The increased risk from macroeconomic and geopolitical headwinds has led investors to shun growth stocks. This led to a sharp decline in the prices of top TSX stocks. While growth stocks have lost substantial value in 2022, their fundamentals remain intact. It means that fundamentally strong growth stocks could easily double in the medium term, as macro and geopolitical headwinds subside. Here are my top two picks.
goeasy
Shares of this financial services company have fallen quite a lot (about 47% from the 52-week high) on concerns of a slowdown in economic growth. goeasy (TSX:GSY) provides lending and leasing services to non-prime Canadians, and a downturn in the economy could impact its growth.
However, goeasy’s recent financial performance and medium-term guidance indicate that the company is in great financial shape, which would drive its stock price higher.
goeasy’s top line improved by 27% in 2021. However, what stands out is that the company expects double-digit revenue growth through 2024. Meanwhile, it expects to expand its operating margins by 100 basis points per annum during the same period. Sales leverage and solid credit and repayment volumes will likely cushion its bottom line, which has consistently increased at a double-digit rate for more than a decade.
Its wide range of lending products, focus on new product launches, and omnichannel offerings augur well for growth. Meanwhile, steady growth in its loan portfolio, increase in ticket size, and growing mix of secured loans are positives.
goeasy’s ability to consistently increase its earnings at a double-digit rate has allowed it to boost its shareholders’ returns through dividend hikes. goeasy’s dividend has grown at an annualized rate of 34.5% in the last eight years. Meanwhile, the ongoing momentum in its business suggests that goeasy could continue to grow its dividend in the future years.
Overall, goeasy is a perfect stock for investors looking for growth and income. The stock has witnessed a pullback, creating buying opportunities at current levels.
StorageVault Canada
StorageVault Canada (TSX:SVI) is another high-quality stock worth investing in at current levels. It rents self-storage and portable storage space to individual and commercial clients and consistently performs well due to the strong demand.
Its strong management, focus on expanding the rentable space and driving occupancy, and significant barriers to entry support my bullish outlook on StorageVault. Further, the growing population, increased e-commerce penetration, lack of warehouse space, and smaller living and workspaces continue to drive demand and revenues.
Further, its rentals are for a shorter duration (weekly or monthly), allowing it to quickly address demand and manage inflationary pressure.
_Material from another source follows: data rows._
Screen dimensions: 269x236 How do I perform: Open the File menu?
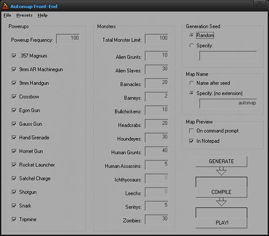point(8,16)
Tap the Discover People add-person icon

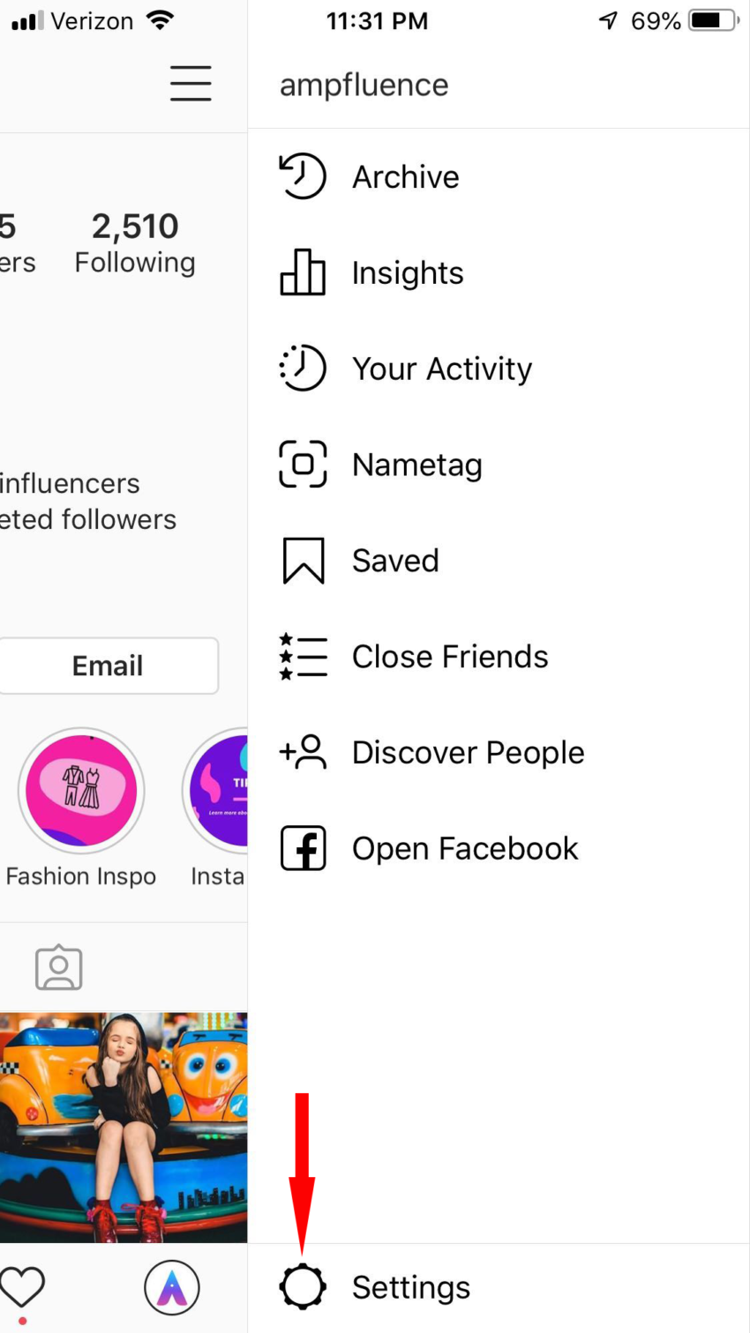coord(303,753)
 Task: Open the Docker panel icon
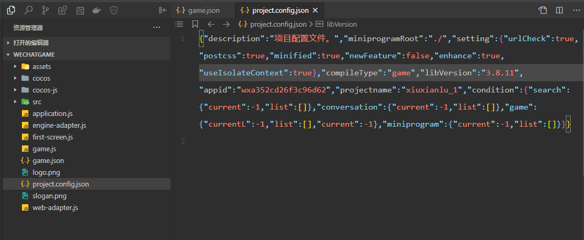(96, 10)

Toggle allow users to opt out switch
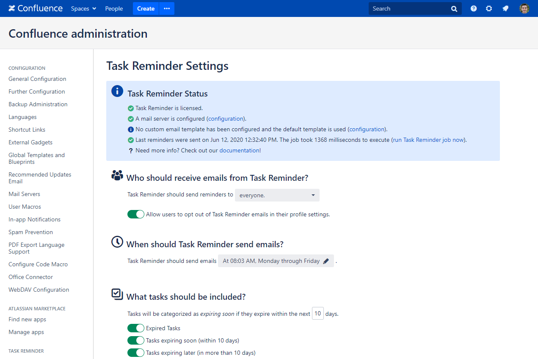click(136, 214)
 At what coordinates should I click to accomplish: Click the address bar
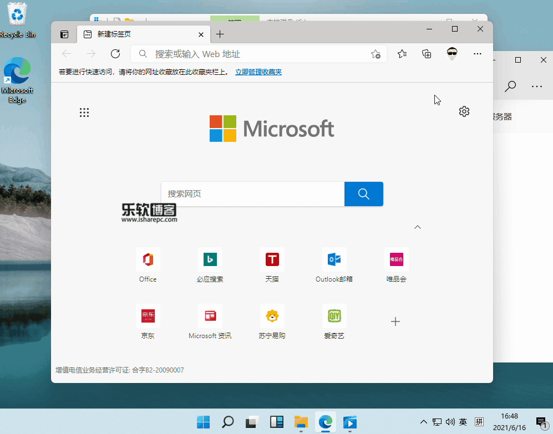pos(250,54)
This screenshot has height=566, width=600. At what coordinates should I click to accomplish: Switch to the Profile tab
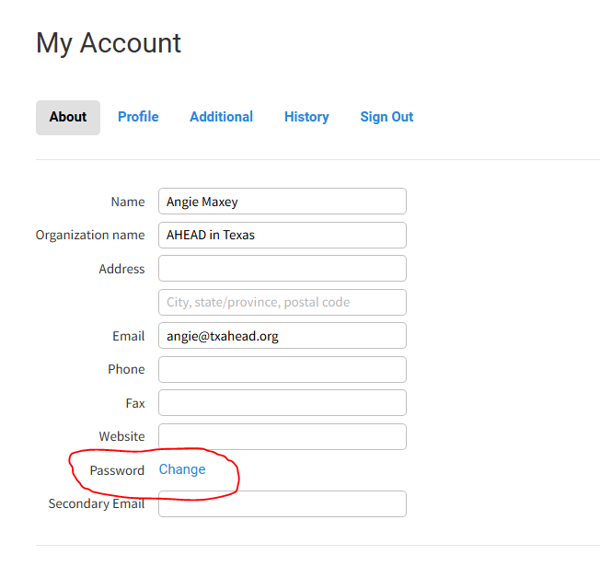[138, 117]
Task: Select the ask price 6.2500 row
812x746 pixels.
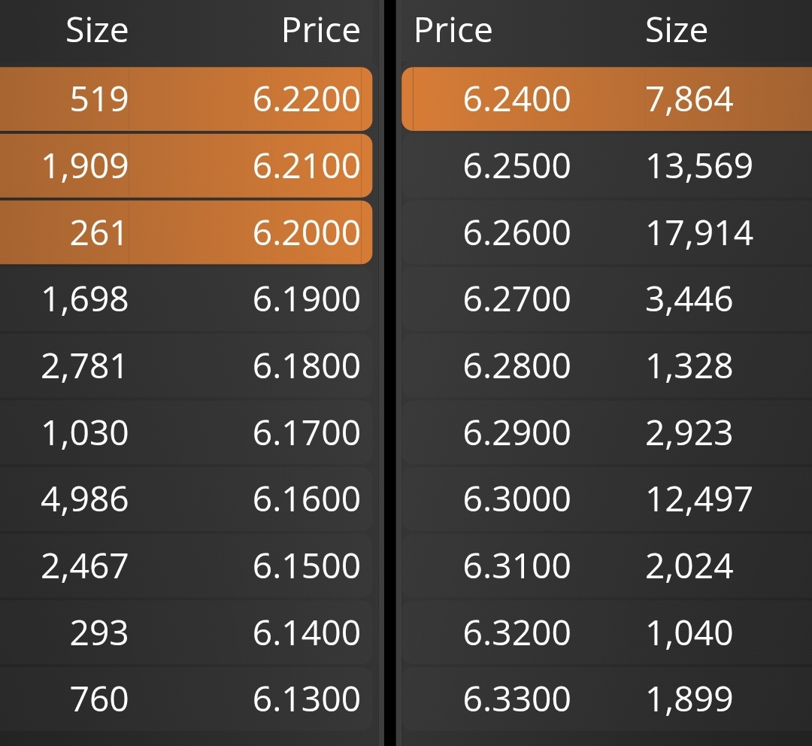Action: pyautogui.click(x=607, y=165)
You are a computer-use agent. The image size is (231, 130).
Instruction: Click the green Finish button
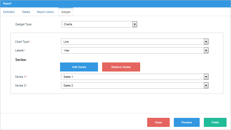[215, 122]
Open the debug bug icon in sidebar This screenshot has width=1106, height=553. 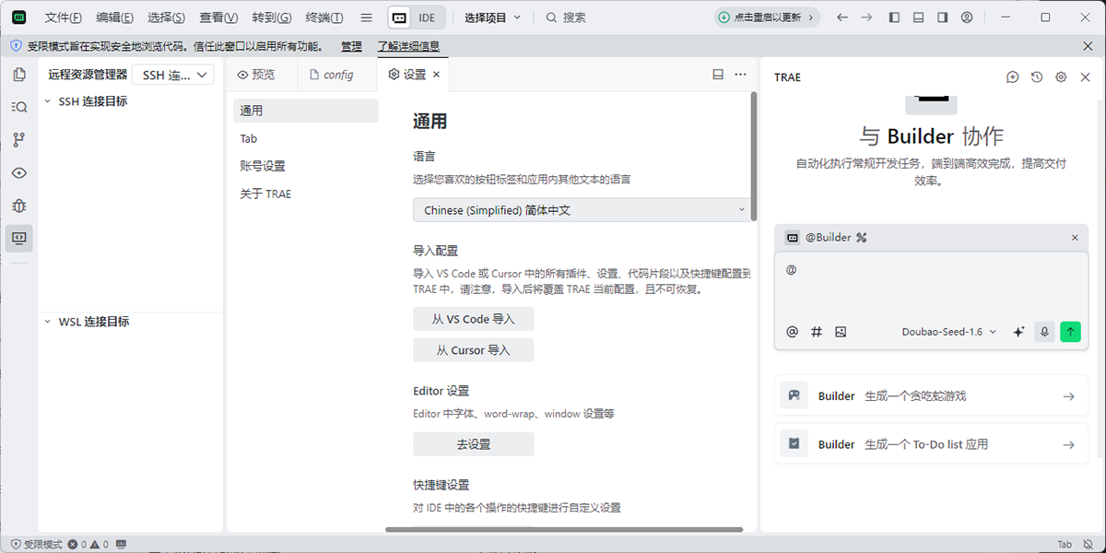click(19, 206)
Its growing scale, expansion of storage space, national presence, last-mile solutions, and entry into other growth verticals, like the information and records management business, could continue to drive its financials. Meanwhile, opportunistic acquisitions will likely accelerate its growth.
Overall, StorageVault is well positioned to capitalize on the demand for storage space and deliver solid returns for its shareholders.